Why Stop at Hands?
Another Kinesis design we got to try out is the Savant Elite triple foot switch ($149). In many applications, there are repetitive keystroke sequences that take your fingers away from the main keyset. Programmers may have commands that need to appear repeatedly at the start of each code line. Gamers might have instructions for weapons switching or reloading. Personally, I record interviews with an Olympus digital recorder, then transcribe the interviews with Olympus’ DSS Player application. To start playback, I have to press CTRL + ALT + F12. Rewind is CTLR + ALT + F9. So every few seconds, I have to take my hands away from typing and do these crazy key combinations.
With the Kinesis foot switch, you can program any sequence of keystrokes to execute with the press or release of a foot pedal. So for me, pressing the center pedal starts playback and releasing stops it. The right pedal rewinds and the left fast forwards. Olympus makes (or at least used to make) a foot pedal for this application, but they’re hard to find now and apparently don’t work on my system under Windows 7. Because the Kinesis product uses standard Windows drivers backed by instructions written to the product itself, it works perfectly—and the pedals are wide enough that I no longer have to take my shoe off to operate it.
The only catch is that, today, the pedals have to be programmed with a utility under either Windows 2000 or XP. (Of course, you can do this under Windows 7 with XP Mode.) For $10, Kinesis techs will do this programming for you based on the keystroke commands you provide before shipping you the product.

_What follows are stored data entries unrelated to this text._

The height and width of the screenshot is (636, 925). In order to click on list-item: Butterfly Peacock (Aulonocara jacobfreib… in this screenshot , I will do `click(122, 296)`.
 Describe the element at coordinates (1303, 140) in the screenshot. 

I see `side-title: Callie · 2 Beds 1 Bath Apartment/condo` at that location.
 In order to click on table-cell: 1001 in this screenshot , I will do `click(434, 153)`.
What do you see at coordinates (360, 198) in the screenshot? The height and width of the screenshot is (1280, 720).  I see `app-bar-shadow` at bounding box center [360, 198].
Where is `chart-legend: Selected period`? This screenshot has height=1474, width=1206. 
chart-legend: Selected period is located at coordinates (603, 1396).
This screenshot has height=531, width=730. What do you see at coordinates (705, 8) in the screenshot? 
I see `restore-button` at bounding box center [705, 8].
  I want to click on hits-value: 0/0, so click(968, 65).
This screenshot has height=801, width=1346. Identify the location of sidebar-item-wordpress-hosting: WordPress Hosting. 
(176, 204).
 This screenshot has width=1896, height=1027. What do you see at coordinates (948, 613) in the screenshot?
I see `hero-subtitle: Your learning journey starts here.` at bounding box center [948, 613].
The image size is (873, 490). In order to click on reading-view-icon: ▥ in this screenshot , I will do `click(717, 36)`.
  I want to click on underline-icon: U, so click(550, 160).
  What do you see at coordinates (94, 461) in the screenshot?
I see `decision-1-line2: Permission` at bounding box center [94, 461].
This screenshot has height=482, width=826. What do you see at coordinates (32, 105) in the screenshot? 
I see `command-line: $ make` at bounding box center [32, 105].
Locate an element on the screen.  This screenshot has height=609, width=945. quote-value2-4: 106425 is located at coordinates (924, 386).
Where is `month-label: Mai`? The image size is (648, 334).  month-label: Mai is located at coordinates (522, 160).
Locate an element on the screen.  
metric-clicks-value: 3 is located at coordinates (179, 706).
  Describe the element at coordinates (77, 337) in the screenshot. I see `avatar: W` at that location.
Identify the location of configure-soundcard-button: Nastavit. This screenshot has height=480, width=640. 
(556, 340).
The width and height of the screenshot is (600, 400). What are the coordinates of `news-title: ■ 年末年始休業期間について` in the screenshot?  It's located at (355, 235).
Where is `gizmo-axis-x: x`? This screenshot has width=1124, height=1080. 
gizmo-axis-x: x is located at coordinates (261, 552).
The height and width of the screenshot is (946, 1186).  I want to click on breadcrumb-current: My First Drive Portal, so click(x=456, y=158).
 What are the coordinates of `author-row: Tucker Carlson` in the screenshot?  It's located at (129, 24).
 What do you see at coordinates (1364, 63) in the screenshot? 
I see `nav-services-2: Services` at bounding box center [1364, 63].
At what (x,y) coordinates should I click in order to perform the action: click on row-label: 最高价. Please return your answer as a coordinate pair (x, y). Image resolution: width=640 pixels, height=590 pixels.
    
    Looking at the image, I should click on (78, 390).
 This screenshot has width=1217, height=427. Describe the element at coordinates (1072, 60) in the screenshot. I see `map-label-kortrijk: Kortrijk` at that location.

The beauty of Kinesis products is that not only do they improve your health, they also improve your efficiency and performance. There’s no question that my transcription goes much faster with the Elite Savent because I never actually have to stop typing. Do you have applications that might similarly benefit? If you can take the time to adapt Kinesis products to your needs, and vice versa, you won’t regret it.